Déplacés de Kouakourou au Mali : l’appel à un retour digne et sûr

Déplacés de Kouakourou au Mali : l’appel à un retour digne et sûr

Le village de Kouakourou, autrefois animé par le rythme des champs et des foyers, n’est plus qu’un silence de désolation. Après l’ultimatum imposé par les groupes armés présents dans la région, ses habitants ont dû fuir en urgence, abandonnant maisons, terres et souvenirs. Aujourd’hui, des centaines de familles se retrouvent dispersées, souvent entassées dans des conditions précaires, tandis que les saisons agricoles se perdent dans l’oubli.

Déplacés de Kouakourou au Mali : témoignages sur leur quotidien difficile

Des conditions de vie indignes dans l’urgence

À Mopti, où beaucoup ont trouvé refuge, les déplacés de Kouakourou survivent dans une école transformée en abri collectif. « On nous a fourni du riz, du thé, du sucre, de l’huile et du lait en poudre », raconte un père de famille, reconnaissant envers les donateurs anonymes et la mairie qui organise les distributions. Mais derrière ces gestes de solidarité se cache une réalité cruelle : vivre entassés dans des salles de classe, exposés aux intempéries ou contraints de dormir à la belle étoile quand les pluies s’abattent.

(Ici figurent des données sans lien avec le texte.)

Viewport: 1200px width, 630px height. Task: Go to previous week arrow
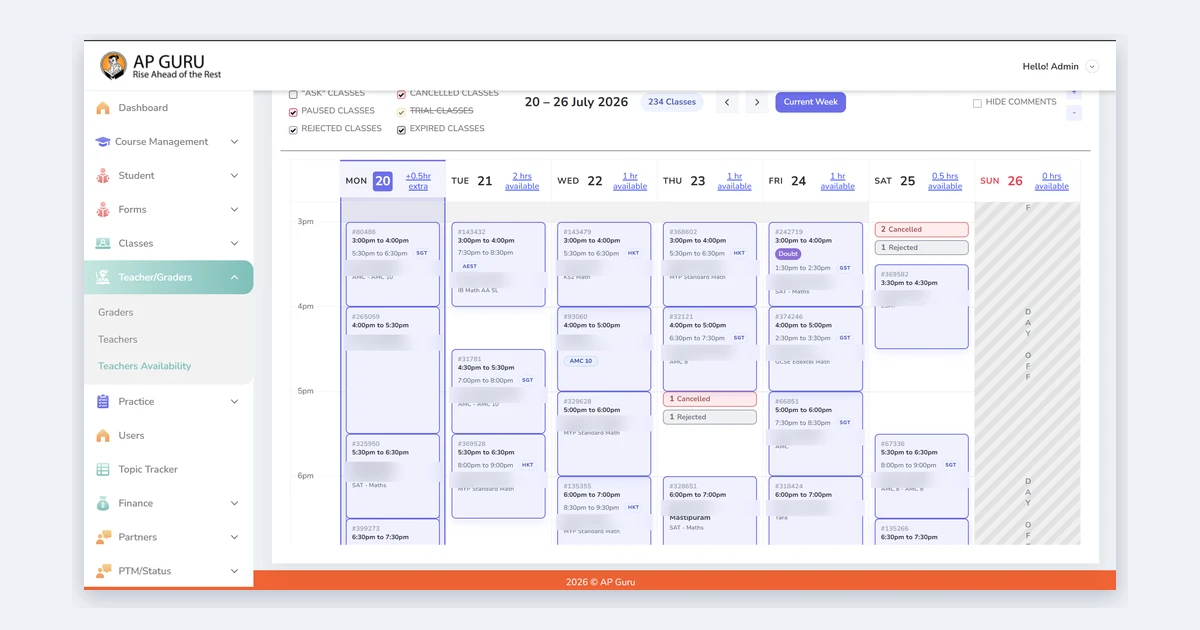727,102
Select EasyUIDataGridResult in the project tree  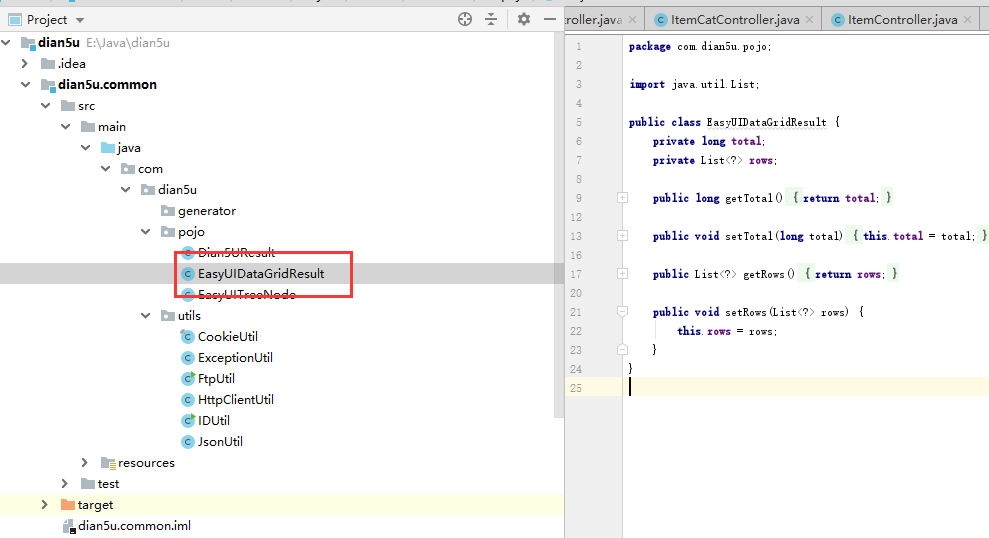260,273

« Quand il pleut, nous sommes tous serrés les uns contre les autres dans les classes », confie-t-il, la voix tremblante. « Nous sommes plus de 400 personnes ici. La nourriture ne manque pas, mais ce n’est pas une vie. » Ces mots résument l’absurdité d’une situation où l’humanité se mesure en mètres carrés et en parts de repas.

Un exode forcé aux conséquences dramatiques

Le départ de Kouakourou n’a pas été un choix, mais une nécessité. Les groupes armés ont imposé leur loi, forçant les villageois à quitter leurs terres sans autre option. « Abandonner sa maison, ses outils, ses champs… C’est comme perdre une partie de soi », explique un agriculteur, les yeux humides. « Nous portions nos vêtements et plus rien d’autre. Nos téléphones ? Confisqués. Et notre campagne agricole ? Anéantie. »

Pour ces familles, l’agriculture n’était pas seulement une activité, mais un équilibre vital. « Nous préparions la saison des pluies quand tout a basculé. Aujourd’hui, nous devons faire une croix sur des mois de labeur, et personne ne sait quand nous pourrons y retourner. » Les champs, autrefois verdoyants, sont désormais envahis par l’herbe folle, témoins silencieux de l’abandon.

Un espoir fragile : rentrer chez soi

Malgré l’amertume du présent, une lueur persiste dans le cœur de ces déplacés. « Ce que nous voulons plus que tout, c’est regagner Kouakourou », insiste une mère de famille. « Même si c’est pour retrouver des ruines, ce sera toujours notre terre. » Pourtant, la route vers ce retour semble semée d’embûches : insécurité persistante, infrastructures détruites, et l’incertitude plane comme une ombre.

Pour l’instant, les déplacés de Kouakourou attendent. Ils attendent que la paix revienne, que les champs redeviennent fertiles, et que la dignité leur soit rendue. En attendant, ils survivent, entre quatre murs qui ne sont plus les leurs, et des nuits où le froid ou la pluie rappellent cruellement leur précarité.